[WHAT YOU SHOULD DO]
From the passage on Web-to-print services below, extract the text between "LaVigne saw this" and "course of a week.", inclusive, and copy it word for word.

[SELECTED EXCERPT]
=====

The organization has more than 100 district offices in the United States alone, each one specializing in a particular type of fire, security or communication system. In the past, each office created and printed its own version of literature specific to that office. This resulted in high design and print costs, brand shift and a lack of cross-selling opportunities for business expansion. Obsolescence was also a factor because the company continually had to update its materials to match the additional business services it could offer through the Tyco organization.

LaVigne saw this as an opportunity and approached SimplexGrinnell headquarters with an e-catalog, print-on-demand solution to allow district offices to create their own capability data sheets online, using pre-existing digital assets such as templates, photographs and product descriptions. With the new system, the end user can customize the piece to a particular region, view an online proof and order any desired quantity.

This program cut the print costs for SimplexGrinnell by more than 85 percent. The design costs were centralized and eliminated from each region. The biggest benefit, according to Tyco, is that the offices now can customize each piece to their specific region, product offering, or even to the individual customers and prospects they will meet with during the course of a week.

The Challenges
The transition to Web-to-print program sales and customer integration is not simple. Wells identified three major challenges:

• Workflow Infrastructure – Wells says the biggest workflow challenge is the integration into the customer’s environment. "Historically, applications have been designed to work with a specific manufacturer’s equipment rather than with standardized data structures. As digital service providers, we need to speak to the corporate audience – the people that manage marketing, data and design. We need to integrate with their CRM systems so that they can see the ROI they are hoping for. That means participation in the alphabet soup of PPML, JDF, PDF, ERP, etc." LaVigne has an infrastructure set up so that its processes link with the customer from the shopping cart to the press and all the way to FedEx.

• Sales – LaVigne’s sales force has been intact for several years and has worked through the digital transition. While 75 percent of revenue still comes from offset, there is tremendous synergy between offset and digital revenues. "It took time to see the synergy," Wells said. "In our weekly sales meetings, we devote half of the time to discussions about traditional printing and the other half focuses on leadership selling skills required to reach the marketing executive contacts in corporate clients."

• Walking the Line – The final challenge is what Wells termed as "walking the line" with existing traditional customers. "If you have a long-term relationship with the print buyer in an existing account, some don’t like the sales rep going to the marketing department. It can alienate the print buyer. Alternatively, marketing departments are looking for Web-to-print programs and you may be losing out to someone else because the traditional print buyer may not have any knowledge about these initiatives. Figuring out how to walk the line has been tough in existing accounts. Sometimes starting a new business relationship is actually easier."

Internet-Driven Marketing
While the challenges are significant, there is also a significant opportunity for financial gain with digital color. LaVigne’s business increased by 14 percent in its fiscal year ending in September. Wells offers advice for other printers that haven’t taken the digital path: "Try to buy a company with a good digital infrastructure. There are too many good players out there today and printers won’t catch up if they try to build the business organically."

What the profitable digital color business communications providers have done is engage in Internet-driven marketing programs with their customers. They have identified the applications that entice their customer base to use digital-color, variable-data programs again and again and again. It is simple to use templates that put marketing power in the hands of the dealership, agent, franchisee or remote sales rep to help grow and expand business with a more personalized message. The opportunity is real. Printers need to focus, build or buy the right infrastructure and establish the right customer relationships.

=====

[SOURCE INFORMATION]
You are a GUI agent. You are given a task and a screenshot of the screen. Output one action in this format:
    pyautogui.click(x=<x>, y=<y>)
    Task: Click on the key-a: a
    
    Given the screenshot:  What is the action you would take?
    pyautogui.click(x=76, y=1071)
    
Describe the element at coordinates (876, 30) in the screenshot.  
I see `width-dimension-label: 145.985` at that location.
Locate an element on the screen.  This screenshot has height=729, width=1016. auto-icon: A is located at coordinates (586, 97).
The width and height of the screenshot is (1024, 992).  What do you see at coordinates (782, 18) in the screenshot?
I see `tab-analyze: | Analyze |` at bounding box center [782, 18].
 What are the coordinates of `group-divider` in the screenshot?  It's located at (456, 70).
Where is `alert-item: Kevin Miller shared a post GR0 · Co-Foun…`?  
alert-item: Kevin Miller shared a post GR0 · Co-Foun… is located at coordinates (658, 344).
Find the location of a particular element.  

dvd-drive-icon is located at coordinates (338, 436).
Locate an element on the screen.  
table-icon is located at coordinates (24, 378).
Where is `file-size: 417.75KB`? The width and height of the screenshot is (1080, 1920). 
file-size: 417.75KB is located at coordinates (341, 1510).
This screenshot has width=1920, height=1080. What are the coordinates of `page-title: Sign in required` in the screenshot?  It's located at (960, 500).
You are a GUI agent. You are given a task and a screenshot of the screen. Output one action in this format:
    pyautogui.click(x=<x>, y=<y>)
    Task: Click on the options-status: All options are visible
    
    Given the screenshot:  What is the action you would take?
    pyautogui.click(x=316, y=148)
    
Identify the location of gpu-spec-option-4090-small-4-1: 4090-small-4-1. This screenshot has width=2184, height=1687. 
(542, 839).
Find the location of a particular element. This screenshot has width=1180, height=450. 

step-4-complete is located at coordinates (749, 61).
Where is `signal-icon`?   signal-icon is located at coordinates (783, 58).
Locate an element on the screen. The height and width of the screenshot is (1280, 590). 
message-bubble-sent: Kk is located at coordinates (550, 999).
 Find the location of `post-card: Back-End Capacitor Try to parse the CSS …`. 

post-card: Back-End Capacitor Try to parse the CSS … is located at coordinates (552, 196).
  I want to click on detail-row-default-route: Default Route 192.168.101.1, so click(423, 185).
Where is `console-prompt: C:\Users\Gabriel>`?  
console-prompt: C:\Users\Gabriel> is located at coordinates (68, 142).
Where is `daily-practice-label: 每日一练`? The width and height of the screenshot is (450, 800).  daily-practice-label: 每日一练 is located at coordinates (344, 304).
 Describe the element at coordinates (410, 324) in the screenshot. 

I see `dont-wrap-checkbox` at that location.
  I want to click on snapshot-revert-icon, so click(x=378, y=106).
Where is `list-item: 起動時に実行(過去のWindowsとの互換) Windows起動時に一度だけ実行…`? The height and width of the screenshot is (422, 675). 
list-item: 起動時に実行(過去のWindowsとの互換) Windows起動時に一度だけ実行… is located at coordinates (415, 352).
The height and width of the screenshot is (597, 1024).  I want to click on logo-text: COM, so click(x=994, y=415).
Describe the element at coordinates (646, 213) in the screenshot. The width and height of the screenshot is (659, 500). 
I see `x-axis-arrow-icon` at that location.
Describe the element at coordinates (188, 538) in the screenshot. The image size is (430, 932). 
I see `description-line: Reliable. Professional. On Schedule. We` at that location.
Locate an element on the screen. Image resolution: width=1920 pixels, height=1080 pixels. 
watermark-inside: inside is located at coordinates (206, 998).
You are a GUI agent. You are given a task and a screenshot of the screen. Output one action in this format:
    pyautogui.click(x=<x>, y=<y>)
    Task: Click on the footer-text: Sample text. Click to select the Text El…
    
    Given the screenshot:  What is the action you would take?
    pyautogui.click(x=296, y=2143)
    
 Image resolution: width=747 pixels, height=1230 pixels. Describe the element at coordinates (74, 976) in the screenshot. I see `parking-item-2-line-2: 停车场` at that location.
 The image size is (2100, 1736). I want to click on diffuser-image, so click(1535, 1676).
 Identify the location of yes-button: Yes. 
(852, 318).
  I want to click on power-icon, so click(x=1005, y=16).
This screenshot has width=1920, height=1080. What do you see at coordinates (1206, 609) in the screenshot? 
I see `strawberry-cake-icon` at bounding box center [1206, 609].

=====

[WRITTEN RESPONSE]
LaVigne saw this as an opportunity and approached SimplexGrinnell headquarters with an e-catalog, print-on-demand solution to allow district offices to create their own capability data sheets online, using pre-existing digital assets such as templates, photographs and product descriptions. With the new system, the end user can customize the piece to a particular region, view an online proof and order any desired quantity.

This program cut the print costs for SimplexGrinnell by more than 85 percent. The design costs were centralized and eliminated from each region. The biggest benefit, according to Tyco, is that the offices now can customize each piece to their specific region, product offering, or even to the individual customers and prospects they will meet with during the course of a week.